TASK: Go through the entries one line at a time, and gather every line that has the word "click".
START THE DATA
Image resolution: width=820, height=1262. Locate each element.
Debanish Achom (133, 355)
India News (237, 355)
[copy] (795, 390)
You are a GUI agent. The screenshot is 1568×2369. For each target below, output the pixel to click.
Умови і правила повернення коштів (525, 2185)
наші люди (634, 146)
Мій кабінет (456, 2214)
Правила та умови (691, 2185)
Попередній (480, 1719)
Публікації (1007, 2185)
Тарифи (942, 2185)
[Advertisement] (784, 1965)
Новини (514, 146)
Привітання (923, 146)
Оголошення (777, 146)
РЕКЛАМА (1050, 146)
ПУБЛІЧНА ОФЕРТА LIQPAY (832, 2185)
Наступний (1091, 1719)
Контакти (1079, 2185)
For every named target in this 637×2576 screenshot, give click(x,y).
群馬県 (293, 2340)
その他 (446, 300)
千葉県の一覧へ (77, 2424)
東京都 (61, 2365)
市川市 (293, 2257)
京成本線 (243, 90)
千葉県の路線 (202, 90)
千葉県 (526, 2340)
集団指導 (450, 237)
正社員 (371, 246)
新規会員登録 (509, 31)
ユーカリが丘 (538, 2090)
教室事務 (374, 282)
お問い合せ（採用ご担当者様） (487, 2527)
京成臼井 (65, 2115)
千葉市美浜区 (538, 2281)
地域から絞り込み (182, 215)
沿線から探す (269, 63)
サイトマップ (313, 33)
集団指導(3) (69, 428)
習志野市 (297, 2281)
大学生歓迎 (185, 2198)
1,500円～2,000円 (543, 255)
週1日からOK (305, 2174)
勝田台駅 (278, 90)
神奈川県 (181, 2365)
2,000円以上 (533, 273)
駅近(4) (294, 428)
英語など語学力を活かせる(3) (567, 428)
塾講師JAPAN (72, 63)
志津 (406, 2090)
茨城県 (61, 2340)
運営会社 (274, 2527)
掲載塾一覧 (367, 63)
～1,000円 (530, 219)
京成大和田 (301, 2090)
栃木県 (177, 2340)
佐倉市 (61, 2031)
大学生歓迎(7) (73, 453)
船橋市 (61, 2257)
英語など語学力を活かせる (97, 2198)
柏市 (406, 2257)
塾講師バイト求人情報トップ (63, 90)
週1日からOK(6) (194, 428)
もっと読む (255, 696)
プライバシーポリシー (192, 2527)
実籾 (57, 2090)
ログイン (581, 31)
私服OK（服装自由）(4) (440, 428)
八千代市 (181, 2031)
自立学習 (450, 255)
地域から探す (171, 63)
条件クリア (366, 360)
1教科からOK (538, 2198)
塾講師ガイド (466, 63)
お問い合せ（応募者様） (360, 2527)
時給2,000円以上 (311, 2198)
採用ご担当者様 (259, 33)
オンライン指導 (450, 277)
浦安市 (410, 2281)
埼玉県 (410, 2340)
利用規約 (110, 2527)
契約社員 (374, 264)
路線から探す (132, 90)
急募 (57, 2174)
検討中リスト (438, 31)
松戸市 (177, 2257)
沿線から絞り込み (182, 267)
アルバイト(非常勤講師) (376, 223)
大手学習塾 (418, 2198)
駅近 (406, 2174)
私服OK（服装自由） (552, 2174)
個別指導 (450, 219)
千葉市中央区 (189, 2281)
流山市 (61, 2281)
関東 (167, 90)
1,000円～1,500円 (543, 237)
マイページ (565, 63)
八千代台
END THE DATA
RESPONSE:
You are a GUI agent. The screenshot is 1568×2369. For each target below, output the pixel to click.
For every named target in this 637×2576 screenshot, give click(x,y).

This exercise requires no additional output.